Long will return as “Percy,” and Tony Award nominee Mary Gordon Murray, who played “Effy” in the show’s New York run, as well as Janet Metz, who was “Shelby” the show’s premiere at the George Street Playhouse in New Jersey, will also reprise their roles for the reading. In addition, Armand Schultz, who played the role of “Caleb” in both the premiere and New York shows, will join the cast for the reunion performance. Local actors Nancy Boykin and Barrymore Award-Winner Ben Dibble will round out the ensemble.
While the show has seen its share of success in licensing during the last 15 years, there is a mutual acknowledgement that it had the potential to do better. And the idea of helping the show gain a bit more appreciation on its anniversary was a motivating factor for the students working on the project.
“The Spitfire Grill is a beautiful story, but because of its unfortunate timing, not everyone got see how well this show could have done,” said Marlyn Logue, an undergraduate in the Entertainment Arts Management program. “It won some awards and was nominated for even more, but it never got the chance to shine on Broadway. Not everyone has gotten to know and fall in love with these characters, and it’s a more obscure show than something along the lines of more popular musicals like Chicago. I want everyone to be able to see this show and love it as much as I have grown to love it.”

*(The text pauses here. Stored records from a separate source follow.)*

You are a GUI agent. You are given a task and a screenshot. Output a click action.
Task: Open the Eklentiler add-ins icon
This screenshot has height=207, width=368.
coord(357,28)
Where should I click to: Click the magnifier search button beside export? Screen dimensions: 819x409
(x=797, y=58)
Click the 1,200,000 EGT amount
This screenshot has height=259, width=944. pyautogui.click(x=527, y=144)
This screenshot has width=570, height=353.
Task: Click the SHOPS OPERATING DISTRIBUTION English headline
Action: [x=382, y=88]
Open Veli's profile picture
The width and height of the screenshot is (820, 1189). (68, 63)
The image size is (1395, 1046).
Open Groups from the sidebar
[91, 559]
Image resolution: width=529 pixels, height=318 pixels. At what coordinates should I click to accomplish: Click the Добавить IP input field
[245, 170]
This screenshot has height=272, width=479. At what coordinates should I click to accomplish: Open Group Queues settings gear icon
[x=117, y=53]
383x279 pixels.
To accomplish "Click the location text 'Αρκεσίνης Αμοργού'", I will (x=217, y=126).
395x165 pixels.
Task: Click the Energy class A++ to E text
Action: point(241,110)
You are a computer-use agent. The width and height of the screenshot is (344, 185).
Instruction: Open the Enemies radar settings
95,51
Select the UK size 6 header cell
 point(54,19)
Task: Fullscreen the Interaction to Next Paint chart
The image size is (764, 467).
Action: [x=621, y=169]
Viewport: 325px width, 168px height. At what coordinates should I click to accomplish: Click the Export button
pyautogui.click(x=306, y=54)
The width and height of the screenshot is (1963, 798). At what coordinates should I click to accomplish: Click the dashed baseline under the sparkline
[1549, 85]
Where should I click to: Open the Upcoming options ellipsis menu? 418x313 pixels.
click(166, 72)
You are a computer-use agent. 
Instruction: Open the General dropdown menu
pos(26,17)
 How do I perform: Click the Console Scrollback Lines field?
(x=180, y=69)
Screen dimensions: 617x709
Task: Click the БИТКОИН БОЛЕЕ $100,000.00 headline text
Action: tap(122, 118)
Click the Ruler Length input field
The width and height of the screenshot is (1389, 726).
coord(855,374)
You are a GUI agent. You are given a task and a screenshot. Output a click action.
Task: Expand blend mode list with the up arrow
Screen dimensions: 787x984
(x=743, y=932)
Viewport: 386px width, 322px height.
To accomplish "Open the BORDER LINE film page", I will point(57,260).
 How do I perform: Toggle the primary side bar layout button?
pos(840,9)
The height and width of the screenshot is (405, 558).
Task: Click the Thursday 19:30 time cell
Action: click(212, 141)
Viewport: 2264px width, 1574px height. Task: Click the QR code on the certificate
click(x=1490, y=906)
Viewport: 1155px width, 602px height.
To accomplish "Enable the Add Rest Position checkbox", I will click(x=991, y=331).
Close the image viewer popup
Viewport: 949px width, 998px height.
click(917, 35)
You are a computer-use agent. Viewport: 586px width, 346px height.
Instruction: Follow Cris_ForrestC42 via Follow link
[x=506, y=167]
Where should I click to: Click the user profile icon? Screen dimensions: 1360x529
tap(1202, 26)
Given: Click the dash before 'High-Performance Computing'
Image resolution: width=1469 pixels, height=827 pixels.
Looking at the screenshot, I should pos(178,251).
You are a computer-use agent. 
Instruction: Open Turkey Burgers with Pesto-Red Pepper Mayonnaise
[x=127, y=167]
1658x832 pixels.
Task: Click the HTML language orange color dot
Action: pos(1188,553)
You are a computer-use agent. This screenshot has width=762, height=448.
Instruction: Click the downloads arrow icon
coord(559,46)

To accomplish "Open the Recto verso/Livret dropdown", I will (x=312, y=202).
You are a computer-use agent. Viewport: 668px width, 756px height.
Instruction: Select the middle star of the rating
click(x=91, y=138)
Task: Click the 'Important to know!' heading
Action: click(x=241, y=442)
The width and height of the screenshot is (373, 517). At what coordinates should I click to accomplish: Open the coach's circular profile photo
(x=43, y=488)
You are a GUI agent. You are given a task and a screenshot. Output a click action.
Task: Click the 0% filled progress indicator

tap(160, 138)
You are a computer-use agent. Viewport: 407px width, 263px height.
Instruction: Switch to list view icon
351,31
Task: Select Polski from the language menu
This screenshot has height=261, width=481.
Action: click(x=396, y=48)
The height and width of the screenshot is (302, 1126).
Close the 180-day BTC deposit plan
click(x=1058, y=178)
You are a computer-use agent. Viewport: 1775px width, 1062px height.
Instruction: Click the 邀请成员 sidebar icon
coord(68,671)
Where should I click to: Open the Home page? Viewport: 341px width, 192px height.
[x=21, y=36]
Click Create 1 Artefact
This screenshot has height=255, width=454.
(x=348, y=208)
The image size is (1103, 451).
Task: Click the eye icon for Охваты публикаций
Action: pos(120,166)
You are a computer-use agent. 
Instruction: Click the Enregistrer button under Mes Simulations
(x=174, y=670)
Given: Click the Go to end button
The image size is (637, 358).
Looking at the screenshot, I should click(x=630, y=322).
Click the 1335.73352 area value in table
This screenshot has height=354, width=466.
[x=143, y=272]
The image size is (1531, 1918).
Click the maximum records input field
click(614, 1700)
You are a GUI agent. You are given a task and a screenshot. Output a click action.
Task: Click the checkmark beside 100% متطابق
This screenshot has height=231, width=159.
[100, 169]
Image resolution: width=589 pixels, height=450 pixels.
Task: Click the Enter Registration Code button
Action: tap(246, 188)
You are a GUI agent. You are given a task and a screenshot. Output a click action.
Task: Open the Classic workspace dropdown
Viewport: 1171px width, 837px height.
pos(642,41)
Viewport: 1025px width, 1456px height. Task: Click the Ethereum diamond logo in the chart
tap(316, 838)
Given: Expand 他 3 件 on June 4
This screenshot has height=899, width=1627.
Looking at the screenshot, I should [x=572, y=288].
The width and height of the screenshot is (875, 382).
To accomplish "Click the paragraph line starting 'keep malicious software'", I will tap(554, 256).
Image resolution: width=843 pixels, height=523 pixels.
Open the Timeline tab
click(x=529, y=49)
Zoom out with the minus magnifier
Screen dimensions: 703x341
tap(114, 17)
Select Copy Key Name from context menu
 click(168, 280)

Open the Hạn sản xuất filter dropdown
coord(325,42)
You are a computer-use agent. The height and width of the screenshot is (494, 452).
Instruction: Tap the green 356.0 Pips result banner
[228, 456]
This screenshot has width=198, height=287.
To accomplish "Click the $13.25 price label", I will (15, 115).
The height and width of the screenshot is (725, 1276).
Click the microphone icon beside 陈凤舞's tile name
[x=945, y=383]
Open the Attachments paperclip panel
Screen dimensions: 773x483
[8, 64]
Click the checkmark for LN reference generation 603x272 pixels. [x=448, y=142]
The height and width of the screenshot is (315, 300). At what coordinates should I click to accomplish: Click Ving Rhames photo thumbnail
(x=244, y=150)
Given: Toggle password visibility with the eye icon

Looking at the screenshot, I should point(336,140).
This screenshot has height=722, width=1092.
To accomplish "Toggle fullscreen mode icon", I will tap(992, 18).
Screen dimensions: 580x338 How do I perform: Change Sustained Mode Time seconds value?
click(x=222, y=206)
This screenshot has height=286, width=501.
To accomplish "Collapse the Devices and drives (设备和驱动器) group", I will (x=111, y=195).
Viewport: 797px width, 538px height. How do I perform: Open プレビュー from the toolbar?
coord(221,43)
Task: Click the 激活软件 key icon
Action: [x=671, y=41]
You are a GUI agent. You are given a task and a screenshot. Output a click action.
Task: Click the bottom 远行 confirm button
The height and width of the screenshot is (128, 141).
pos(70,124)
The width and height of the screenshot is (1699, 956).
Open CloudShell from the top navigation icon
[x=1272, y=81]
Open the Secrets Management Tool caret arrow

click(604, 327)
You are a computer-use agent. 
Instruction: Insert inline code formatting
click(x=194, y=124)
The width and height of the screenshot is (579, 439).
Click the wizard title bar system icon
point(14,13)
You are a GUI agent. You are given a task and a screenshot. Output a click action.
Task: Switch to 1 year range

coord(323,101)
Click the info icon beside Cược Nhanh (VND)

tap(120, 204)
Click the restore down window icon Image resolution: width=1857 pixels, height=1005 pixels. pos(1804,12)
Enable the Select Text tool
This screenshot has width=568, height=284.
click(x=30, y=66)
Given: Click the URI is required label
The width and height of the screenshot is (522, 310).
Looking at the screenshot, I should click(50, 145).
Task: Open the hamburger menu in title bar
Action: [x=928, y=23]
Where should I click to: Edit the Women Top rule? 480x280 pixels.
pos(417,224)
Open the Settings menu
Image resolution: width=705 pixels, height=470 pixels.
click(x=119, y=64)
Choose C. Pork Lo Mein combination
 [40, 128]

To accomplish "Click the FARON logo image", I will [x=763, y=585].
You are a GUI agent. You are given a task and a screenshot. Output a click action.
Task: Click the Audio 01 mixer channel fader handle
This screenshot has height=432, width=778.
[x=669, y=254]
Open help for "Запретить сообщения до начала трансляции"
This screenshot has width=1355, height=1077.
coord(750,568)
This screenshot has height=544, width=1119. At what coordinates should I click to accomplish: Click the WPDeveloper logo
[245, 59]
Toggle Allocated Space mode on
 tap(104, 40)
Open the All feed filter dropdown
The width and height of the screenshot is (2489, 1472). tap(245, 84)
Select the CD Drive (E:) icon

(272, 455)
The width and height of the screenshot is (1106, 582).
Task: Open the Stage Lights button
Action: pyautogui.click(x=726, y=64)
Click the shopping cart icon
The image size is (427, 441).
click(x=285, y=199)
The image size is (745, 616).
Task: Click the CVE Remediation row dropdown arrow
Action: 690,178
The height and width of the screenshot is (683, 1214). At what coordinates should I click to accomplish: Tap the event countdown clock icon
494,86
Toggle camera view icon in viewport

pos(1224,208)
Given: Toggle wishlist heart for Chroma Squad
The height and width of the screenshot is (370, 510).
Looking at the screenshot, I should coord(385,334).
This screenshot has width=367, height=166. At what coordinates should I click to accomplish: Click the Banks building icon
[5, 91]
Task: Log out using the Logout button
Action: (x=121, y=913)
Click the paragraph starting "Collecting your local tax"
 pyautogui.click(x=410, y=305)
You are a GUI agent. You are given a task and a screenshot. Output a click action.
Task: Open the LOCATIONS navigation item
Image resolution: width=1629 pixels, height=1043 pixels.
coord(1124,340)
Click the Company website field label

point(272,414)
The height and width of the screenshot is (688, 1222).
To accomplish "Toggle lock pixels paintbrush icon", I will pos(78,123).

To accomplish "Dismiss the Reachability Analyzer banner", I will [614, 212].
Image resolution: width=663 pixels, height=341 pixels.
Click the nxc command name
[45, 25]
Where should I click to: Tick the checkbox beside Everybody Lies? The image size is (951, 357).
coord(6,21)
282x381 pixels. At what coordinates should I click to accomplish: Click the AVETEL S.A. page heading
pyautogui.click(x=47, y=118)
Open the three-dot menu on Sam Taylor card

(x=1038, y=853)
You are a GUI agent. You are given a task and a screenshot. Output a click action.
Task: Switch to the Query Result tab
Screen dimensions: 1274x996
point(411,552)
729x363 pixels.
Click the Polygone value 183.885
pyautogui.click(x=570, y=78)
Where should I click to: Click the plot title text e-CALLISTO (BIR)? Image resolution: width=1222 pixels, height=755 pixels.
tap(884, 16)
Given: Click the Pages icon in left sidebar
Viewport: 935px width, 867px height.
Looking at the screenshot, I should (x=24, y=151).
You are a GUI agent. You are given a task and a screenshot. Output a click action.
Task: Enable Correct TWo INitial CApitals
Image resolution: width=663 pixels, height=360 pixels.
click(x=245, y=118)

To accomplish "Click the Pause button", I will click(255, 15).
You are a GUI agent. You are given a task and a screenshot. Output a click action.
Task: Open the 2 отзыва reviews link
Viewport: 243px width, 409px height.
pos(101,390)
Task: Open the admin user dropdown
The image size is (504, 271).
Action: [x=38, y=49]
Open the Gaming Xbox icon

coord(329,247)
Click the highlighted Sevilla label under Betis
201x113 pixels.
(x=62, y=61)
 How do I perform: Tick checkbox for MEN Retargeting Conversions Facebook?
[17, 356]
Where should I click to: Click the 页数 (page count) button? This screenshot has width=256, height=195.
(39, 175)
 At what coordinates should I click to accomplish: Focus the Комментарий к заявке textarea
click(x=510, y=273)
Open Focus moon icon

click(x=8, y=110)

The selection of “The Spitfire Grill” also struck a chord with the students working on it, though it had been around for a while many of them were hearing it for the first time.
“I don’t believe any of us have seen it before, but the story is very relatable to us,” said Austin Paragas, one of the students involved in the production. “It’s a mixture of coming of age and coming to terms with yourself as the main characters do, and I think that is a theme that resonates heavily with us college students.”
It’s also the right-sized production for a class project operating on a tight academic schedule. This is the second year that Wiles and his Entertainment and Arts Management charges have produced a stage reading, last year they undertook a production of “Any Other Way.”
To Wiles, the learning experience presented by putting together stripped-down theatrical versions of musicals is as challenging as any the students would face working in the industry. The students were responsible for obtaining the performance rights and coming to agreement with the Actors’ Equity Association — the union for professional actors. They also secured the venue, the musicians and housing for the out-of-town actors and director, in addition to planning the show’s marketing, ticketing and publicity efforts. During the performances students will serve as stage manager and assistant stage manager and two will play in the orchestra.
“Staged readings are the right scale for a group like this to handle in the course of a 10-week term,” Wiles “They involve all aspects of a full production, so students can experience the challenges and successes firsthand, but it’s also scaled back enough that we can pull it off on a short timetable.”
Performances will be held at 8 p.m. on June 3-4 and at 2 p.m. on June 5 at The Caplan Studio Theater at 211 S. Broad St. Tickets are available at www.artful.ly/spitfire.